Baker stressed that the CO2 training is urgently needed, because the company has another four transcritical CO2 systems scheduled to be commissioned this year.
“We need to be there now,” he said.
“We need to train our guys — both tradesmen as well as apprentices — in [CO2] today.”
The company has already completed 20 transcritical CO2 system installations at local retail chains such as Aldi, Ritchies, Drakes, and others.
Baker Refrigeration also installed and commissioned the world’s first CO2 water-loop system at an Aldi store in central Melbourne in September last year.
The CO2 water-loop system was supplied by Italian multinational manufacturer Epta, which Baker Refrigeration represents in Australia.
‘It’s got to be natural’
Baker reiterated his company’s commitment to a future with more and more natural refrigerant technology during his presentation at ATMOsphere Australia.
“In the future we aren’t going to use HFCs,” Baker said.
“They’ll be too expensive. So we’ve got to use some sort of gas to cool our food but it’s got to be natural. Not only with CO2 but hydrocarbons as well.”

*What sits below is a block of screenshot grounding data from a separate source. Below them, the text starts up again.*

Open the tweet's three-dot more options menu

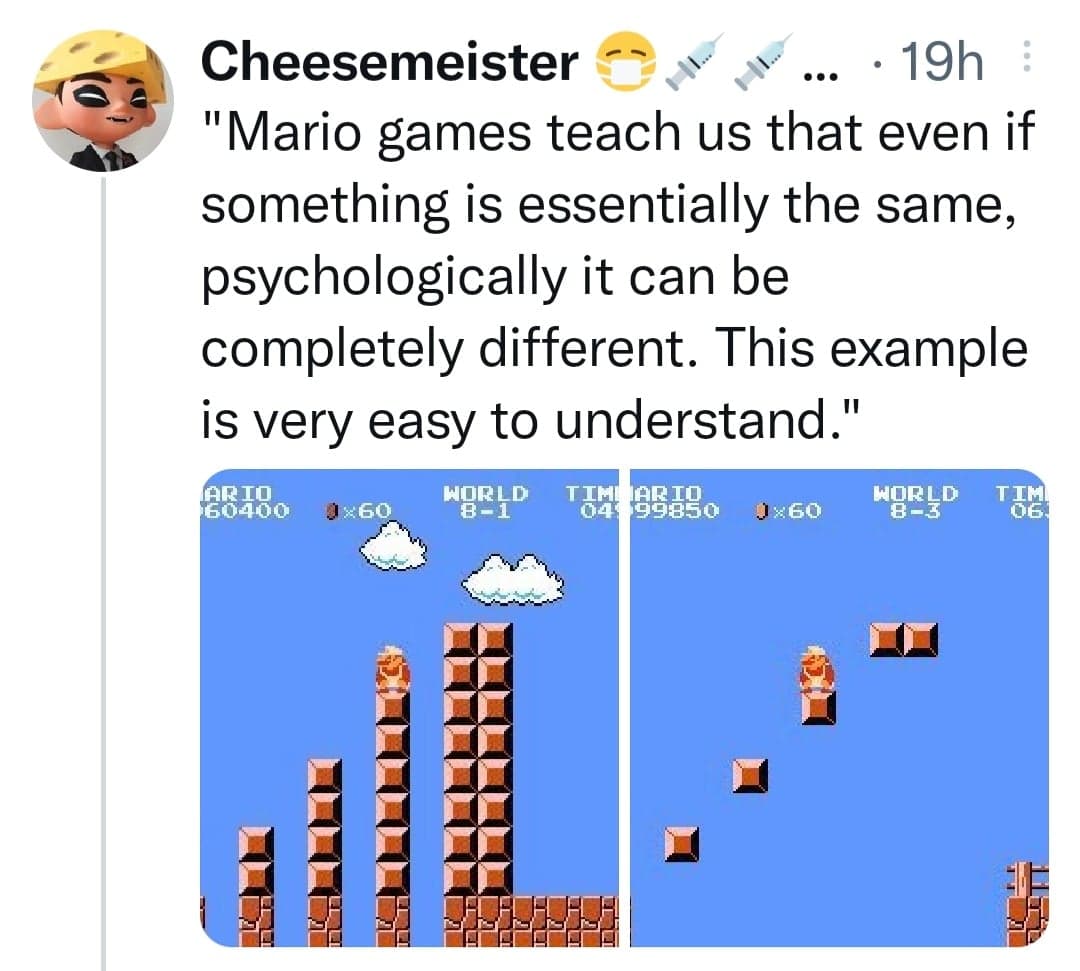point(1026,56)
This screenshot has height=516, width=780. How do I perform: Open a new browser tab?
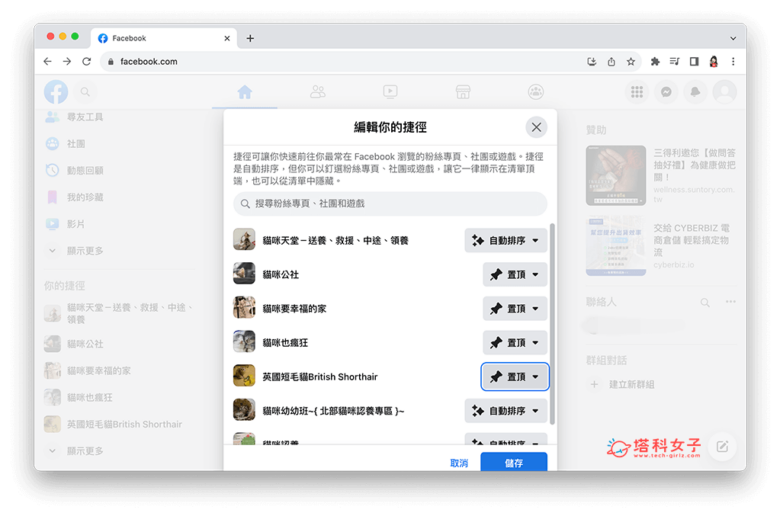tap(250, 38)
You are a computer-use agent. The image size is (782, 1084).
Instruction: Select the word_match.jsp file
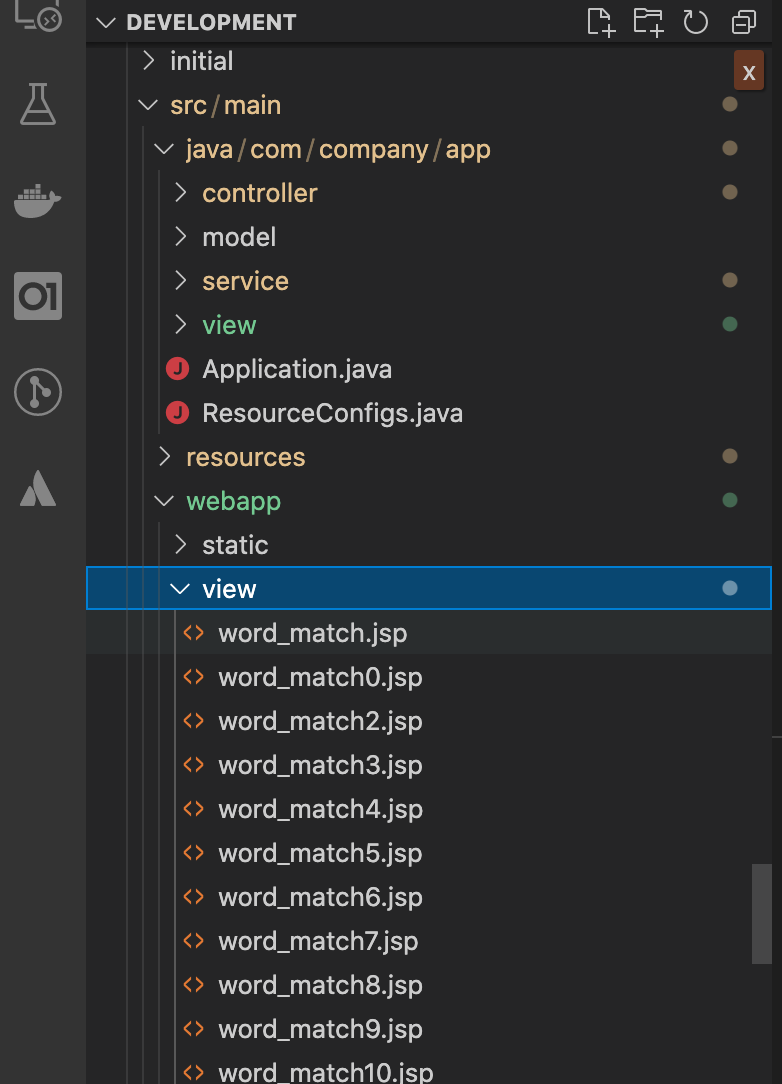[x=312, y=633]
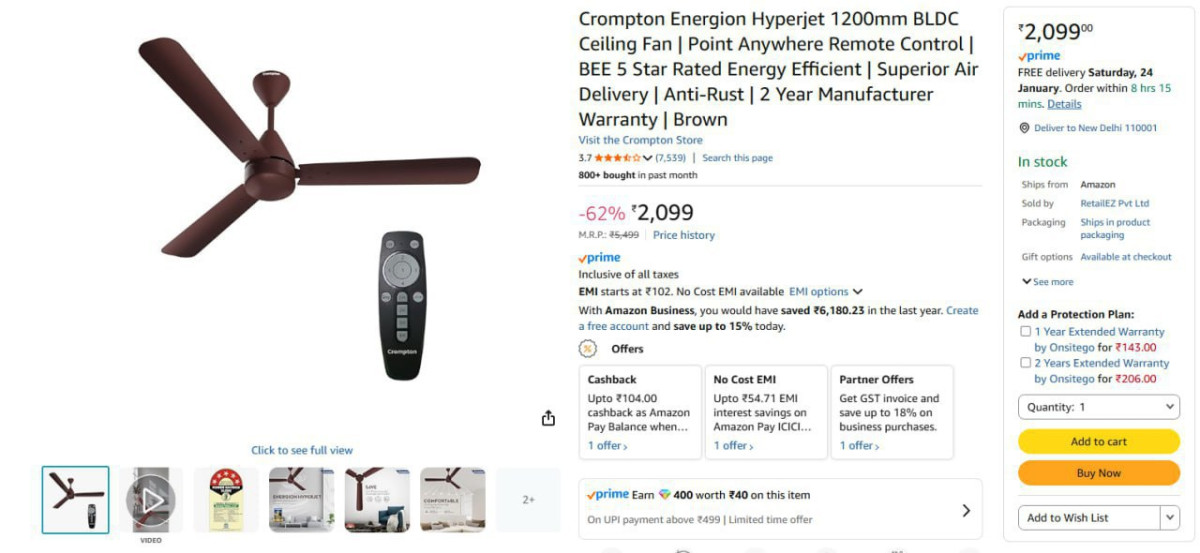Image resolution: width=1200 pixels, height=553 pixels.
Task: Play the product video thumbnail
Action: 151,499
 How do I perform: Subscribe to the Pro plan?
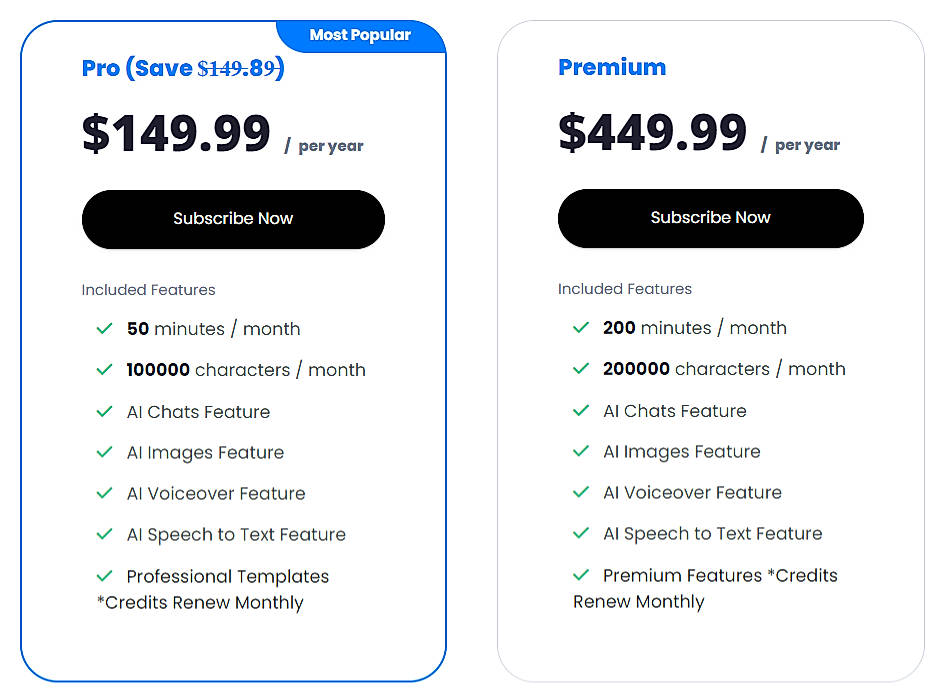pyautogui.click(x=233, y=219)
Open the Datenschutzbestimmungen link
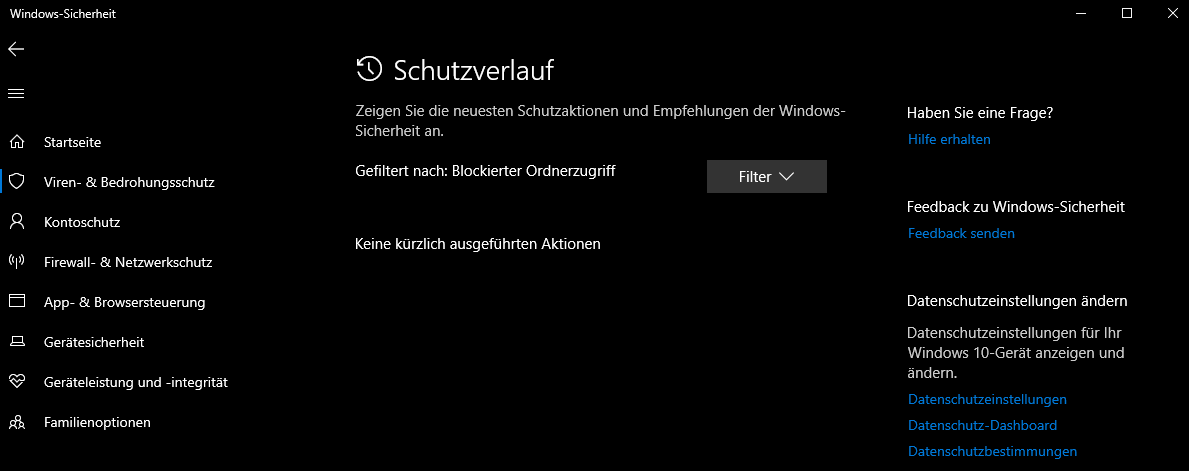1189x471 pixels. [992, 451]
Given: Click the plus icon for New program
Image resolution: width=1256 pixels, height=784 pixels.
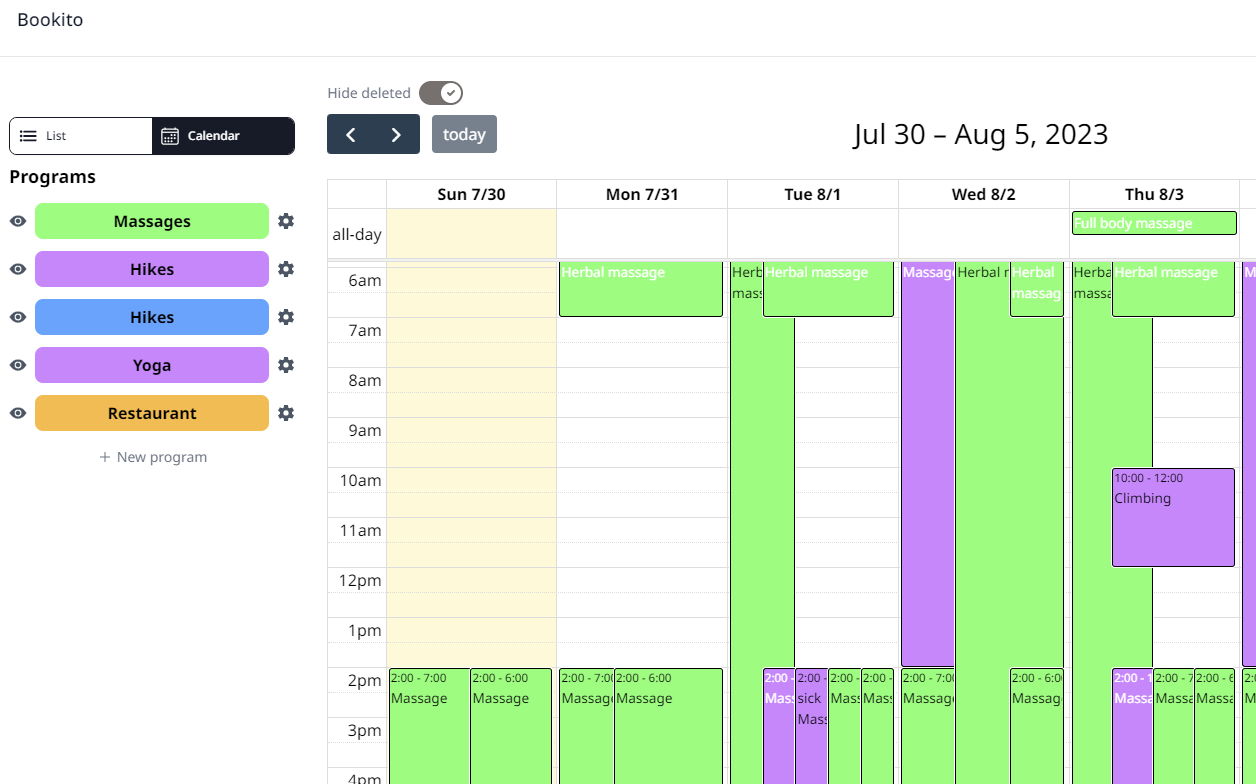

Reacting to the news about the IEC charge limit increase to 500g in self-contained commercial refrigeration units announced earlier that morning, Baker said, “we’re seeing that great news that we can now use more than 150 grams in something so that [hydrocarbon] technology will come very quickly from Europe and again, our people, our tradesmen, will need to know that”.
“It’s safety and understanding of technology that we’ve got to be at the forefront of.”